PROBLEM STATEMENT —
Each line of the data that includes "checkbox" must be copied.

- - - - - - -

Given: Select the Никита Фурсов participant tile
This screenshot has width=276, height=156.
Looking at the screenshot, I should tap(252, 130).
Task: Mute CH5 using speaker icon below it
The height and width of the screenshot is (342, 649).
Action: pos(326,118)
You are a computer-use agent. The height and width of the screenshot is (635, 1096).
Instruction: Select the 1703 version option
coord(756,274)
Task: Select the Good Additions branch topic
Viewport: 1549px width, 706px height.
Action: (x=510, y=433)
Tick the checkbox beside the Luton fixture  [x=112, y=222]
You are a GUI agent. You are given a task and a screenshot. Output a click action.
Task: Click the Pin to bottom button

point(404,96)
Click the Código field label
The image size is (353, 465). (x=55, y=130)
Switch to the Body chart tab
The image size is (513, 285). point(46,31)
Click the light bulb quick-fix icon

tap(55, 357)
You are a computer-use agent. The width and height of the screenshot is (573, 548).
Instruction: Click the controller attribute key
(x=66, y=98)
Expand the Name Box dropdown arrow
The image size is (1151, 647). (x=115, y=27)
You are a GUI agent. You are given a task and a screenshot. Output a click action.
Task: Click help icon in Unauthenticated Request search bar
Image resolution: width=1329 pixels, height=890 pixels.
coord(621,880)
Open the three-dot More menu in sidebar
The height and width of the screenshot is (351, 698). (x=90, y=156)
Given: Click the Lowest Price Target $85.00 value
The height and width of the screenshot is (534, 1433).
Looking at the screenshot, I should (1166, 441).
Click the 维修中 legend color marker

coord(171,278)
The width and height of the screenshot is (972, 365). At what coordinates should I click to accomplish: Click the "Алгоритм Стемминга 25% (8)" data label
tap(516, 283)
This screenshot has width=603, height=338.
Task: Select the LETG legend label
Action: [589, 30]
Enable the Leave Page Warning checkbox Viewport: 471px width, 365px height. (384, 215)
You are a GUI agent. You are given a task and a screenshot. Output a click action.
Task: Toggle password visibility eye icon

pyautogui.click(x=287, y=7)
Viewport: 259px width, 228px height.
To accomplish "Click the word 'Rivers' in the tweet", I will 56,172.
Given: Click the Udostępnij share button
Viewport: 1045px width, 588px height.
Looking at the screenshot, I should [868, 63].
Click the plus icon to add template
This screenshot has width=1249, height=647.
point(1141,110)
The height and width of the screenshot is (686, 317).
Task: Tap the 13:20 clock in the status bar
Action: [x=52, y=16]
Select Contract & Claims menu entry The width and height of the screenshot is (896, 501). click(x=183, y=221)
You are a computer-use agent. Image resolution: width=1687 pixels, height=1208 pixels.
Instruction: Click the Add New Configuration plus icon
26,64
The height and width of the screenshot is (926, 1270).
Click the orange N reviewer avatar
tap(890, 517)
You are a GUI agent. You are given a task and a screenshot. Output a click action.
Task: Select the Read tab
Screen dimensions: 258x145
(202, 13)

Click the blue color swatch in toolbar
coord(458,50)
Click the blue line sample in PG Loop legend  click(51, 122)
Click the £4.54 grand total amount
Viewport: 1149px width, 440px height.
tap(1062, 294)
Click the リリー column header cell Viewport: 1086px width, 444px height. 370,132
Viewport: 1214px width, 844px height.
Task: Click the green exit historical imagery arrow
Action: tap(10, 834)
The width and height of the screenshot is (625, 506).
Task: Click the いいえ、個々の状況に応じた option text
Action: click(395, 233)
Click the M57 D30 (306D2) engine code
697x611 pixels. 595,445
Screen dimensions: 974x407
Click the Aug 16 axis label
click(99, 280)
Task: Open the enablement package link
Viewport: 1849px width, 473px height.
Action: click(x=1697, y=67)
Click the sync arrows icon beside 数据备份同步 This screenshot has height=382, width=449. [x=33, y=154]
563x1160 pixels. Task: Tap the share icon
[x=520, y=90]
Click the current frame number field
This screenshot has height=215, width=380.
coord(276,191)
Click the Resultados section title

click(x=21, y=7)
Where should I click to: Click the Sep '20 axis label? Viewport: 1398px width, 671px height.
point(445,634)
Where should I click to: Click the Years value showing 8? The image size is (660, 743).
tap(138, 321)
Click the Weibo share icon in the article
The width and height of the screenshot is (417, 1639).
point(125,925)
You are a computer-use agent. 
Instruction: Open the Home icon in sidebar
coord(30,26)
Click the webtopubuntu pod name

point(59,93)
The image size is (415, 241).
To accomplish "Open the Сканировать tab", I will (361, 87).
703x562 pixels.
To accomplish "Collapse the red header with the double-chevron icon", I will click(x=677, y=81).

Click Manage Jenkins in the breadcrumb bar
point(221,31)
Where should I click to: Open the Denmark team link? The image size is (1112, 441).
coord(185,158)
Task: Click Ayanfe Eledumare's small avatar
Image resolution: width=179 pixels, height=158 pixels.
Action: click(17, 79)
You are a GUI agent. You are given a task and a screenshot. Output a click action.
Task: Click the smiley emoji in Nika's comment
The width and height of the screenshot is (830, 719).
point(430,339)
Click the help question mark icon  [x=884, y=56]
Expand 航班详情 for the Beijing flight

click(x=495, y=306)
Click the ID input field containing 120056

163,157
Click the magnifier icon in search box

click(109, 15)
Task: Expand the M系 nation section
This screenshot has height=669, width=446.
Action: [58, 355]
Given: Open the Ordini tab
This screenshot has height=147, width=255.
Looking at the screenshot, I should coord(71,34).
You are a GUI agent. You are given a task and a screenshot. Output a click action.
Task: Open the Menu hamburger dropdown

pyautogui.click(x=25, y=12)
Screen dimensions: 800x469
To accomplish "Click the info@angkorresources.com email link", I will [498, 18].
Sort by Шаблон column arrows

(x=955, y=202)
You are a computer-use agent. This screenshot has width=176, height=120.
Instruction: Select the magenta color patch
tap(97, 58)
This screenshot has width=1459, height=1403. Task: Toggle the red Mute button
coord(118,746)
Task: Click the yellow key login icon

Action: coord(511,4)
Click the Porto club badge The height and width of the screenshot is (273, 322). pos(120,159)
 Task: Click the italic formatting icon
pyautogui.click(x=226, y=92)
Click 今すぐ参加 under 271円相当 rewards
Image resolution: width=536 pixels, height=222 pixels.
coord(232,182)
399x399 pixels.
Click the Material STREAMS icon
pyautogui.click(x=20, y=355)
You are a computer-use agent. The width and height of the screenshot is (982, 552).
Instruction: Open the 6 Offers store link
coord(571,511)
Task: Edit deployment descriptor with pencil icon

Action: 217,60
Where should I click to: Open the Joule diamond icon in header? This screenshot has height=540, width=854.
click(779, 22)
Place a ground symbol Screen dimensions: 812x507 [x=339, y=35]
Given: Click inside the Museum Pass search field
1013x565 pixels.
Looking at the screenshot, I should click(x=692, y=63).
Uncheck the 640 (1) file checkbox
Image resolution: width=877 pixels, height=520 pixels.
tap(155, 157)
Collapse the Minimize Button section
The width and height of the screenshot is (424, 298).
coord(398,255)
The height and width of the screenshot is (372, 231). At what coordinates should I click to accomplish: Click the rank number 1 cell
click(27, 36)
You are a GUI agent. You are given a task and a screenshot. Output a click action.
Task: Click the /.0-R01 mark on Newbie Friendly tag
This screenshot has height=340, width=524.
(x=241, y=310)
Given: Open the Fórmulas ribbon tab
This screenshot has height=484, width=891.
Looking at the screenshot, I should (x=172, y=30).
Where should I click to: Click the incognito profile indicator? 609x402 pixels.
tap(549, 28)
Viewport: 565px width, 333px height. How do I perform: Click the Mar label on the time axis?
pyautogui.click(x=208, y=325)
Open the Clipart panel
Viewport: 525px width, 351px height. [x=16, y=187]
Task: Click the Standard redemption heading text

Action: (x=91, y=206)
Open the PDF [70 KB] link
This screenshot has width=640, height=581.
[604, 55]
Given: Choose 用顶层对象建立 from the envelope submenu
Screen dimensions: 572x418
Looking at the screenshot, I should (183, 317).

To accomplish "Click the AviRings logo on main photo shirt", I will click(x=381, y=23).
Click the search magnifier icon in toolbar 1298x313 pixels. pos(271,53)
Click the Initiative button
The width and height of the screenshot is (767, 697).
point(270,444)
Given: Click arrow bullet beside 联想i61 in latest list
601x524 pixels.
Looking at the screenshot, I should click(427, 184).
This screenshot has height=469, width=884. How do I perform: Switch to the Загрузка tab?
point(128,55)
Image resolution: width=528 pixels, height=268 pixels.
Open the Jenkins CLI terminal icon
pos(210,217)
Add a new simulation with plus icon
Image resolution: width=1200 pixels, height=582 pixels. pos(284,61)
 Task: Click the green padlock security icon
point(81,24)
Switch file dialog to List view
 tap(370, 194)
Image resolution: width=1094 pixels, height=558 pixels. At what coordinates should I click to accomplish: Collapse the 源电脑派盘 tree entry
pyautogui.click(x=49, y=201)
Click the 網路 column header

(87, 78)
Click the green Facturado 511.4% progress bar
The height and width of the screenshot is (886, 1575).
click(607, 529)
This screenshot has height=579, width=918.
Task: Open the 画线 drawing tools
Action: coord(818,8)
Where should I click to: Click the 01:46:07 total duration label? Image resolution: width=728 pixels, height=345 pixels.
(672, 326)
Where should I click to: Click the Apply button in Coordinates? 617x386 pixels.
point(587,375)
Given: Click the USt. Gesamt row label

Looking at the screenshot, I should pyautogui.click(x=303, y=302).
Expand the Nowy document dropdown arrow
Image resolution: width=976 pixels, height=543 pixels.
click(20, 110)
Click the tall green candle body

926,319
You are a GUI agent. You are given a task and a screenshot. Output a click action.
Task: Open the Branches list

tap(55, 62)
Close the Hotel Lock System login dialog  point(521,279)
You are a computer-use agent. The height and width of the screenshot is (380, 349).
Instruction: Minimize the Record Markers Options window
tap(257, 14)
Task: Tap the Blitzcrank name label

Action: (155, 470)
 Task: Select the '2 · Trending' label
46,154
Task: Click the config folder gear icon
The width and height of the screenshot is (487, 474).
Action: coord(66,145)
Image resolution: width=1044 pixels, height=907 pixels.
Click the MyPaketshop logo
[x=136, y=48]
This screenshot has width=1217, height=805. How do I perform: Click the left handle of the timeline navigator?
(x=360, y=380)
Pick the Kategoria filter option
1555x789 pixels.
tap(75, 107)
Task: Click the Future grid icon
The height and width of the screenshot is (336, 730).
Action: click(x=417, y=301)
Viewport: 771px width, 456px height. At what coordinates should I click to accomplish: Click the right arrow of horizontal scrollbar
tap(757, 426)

- - - - - - -

SOLUTION TO THIS PROBLEM —
Tick the checkbox beside the Luton fixture  [x=112, y=222]
Enable the Leave Page Warning checkbox Viewport: 471px width, 365px height. (384, 215)
Uncheck the 640 (1) file checkbox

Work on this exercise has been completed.